Gangs are going after students as young as elementary school age. Austin ISD police are doing what they can to intervene and keep kids from succumbing to peer pressure. A gang resistance camp is one method. FOX 7's Noelle Newton takes you inside it in this week's Crimewatch.         

Fourth graders get a lesson on how mighty the pen is from an Austin police officer. “You stay in school, get your education, you can use these tools if you choose to become a police officer one day,” he said.

After climbing into a patrol car, they take turns holding a battering ram used by the SWAT team to break open doors. The cool factor continues with new officers and new units for a week. This is not a camp for future police officers, but rather a chance for regular students to learn to view those in uniform as friends instead of someone to fear.

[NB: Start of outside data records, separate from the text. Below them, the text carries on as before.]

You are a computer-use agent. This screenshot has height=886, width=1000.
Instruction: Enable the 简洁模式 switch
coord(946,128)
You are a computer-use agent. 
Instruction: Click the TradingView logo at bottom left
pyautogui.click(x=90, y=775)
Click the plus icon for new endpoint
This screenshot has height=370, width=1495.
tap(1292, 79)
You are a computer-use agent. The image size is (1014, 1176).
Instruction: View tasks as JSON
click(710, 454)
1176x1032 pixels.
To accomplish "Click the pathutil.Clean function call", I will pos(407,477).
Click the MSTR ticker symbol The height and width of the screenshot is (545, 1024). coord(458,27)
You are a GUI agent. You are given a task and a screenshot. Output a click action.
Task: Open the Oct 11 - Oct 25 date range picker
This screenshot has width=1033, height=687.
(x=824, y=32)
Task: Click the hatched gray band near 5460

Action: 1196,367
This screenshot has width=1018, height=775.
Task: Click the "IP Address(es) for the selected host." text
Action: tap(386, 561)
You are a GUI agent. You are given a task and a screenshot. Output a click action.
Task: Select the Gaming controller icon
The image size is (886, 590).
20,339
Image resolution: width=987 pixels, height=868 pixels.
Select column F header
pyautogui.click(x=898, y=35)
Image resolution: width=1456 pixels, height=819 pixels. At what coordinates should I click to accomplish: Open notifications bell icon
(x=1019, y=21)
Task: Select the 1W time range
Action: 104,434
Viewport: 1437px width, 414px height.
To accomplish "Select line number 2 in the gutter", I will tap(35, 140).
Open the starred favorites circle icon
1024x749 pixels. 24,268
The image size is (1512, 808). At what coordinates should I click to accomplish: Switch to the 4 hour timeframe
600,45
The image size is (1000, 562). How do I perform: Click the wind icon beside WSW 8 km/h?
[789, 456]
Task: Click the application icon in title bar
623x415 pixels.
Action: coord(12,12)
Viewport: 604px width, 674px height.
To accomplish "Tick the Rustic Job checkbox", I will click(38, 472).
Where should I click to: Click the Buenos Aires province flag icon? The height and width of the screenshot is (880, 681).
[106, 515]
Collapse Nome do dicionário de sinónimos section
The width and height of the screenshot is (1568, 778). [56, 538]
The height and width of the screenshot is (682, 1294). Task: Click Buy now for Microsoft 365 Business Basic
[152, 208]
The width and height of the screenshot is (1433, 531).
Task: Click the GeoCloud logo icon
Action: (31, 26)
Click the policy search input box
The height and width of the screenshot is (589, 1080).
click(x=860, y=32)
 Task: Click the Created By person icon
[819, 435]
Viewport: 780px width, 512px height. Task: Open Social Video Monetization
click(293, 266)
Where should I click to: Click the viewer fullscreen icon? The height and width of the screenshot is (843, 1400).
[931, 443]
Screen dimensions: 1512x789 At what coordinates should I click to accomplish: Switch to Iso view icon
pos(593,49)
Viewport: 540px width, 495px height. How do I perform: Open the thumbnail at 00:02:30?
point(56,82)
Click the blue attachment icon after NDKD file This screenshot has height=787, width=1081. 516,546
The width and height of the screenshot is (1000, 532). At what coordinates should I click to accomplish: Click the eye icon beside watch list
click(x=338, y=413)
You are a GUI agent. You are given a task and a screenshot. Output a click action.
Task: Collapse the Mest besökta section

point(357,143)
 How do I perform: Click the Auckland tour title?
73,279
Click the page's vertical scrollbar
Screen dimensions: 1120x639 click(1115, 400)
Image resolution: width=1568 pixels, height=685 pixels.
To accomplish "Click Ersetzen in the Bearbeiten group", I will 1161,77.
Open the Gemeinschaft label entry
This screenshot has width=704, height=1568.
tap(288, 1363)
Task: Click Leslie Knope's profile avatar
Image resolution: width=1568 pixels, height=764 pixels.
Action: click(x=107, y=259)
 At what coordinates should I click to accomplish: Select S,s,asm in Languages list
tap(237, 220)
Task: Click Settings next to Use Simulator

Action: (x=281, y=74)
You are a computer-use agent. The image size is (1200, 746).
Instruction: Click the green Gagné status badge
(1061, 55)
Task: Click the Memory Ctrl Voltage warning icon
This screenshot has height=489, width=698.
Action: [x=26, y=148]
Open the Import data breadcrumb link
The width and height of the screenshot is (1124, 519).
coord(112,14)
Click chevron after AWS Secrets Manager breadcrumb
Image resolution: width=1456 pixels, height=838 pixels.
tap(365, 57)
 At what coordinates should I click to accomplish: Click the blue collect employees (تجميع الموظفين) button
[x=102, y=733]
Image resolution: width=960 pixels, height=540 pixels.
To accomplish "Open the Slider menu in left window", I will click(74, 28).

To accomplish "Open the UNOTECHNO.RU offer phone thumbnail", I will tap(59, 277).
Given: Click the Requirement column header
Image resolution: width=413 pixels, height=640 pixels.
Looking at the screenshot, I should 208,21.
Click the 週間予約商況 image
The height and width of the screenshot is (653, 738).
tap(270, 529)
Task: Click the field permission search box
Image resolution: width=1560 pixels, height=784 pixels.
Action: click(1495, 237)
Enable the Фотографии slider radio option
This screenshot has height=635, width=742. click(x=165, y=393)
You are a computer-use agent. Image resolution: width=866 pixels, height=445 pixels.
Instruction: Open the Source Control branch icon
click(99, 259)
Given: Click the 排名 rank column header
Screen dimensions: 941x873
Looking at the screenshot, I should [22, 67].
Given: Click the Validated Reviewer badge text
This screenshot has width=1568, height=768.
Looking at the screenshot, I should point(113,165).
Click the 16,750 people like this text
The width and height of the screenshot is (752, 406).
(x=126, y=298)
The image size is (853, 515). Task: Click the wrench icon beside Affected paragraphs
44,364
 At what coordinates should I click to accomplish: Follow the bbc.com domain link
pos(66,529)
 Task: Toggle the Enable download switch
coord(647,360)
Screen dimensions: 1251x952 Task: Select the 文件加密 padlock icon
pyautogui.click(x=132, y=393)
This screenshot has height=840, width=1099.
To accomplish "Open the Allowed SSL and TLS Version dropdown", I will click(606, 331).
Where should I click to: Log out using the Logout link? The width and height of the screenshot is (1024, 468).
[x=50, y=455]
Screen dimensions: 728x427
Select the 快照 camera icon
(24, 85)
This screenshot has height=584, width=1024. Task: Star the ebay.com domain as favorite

It worked for fourth grader Alex Thomas. "It feels like I have someone to protect me while I'm here,” said Thomas.

Believe it or not, gangs are recruiting kids as young as Thomas. That's why AISD gang officers feel it is so important to host the camp. It is a part of the district's Gang Resistance Education And Training program otherwise known as G.R.E.A.T.

"Sometimes it comes from the neighborhoods they live in. They feel like they need protection. Sometimes you have gang members who try to intimidate them. You're either one of us or one of them,” said Detective Ty Neal.

Detective Ty Neal investigates gang crime.

There are an estimated 200 documented juvenile gang members in Austin. The number accounts for less than 10 percent of the overall documented gang membership for the city which is around 27-hundred.

Neal says gang violence is typically off-campus including jump-ins where students must fight gang members for entry. It's why the district's two gang officers work on a team with two APD gang officers.

The kids we spoke with are aware of the gang members' presence.

"I've seen kids walking around with spray paint throwing up gang signs,” said student Joseph Manor.

"You don't know what they're going to do. They might be like really dangerous and try to kill people and I don't want to be a part of that,” said Thomas.

Neal says students are only as strong as their options. "They're very impressionable about the things that they see. So if we can give them an option, that's what we do. We try to make a bigger impact than the things that they see that are not good for them,” said Neal.

Officers with horses and K-9s are a pretty neat option. "They're like counselors or principals at school. They'll always be there for you no matter who you are, what color you are,” said Manor. "If we all work together we can have a great, happy Earth."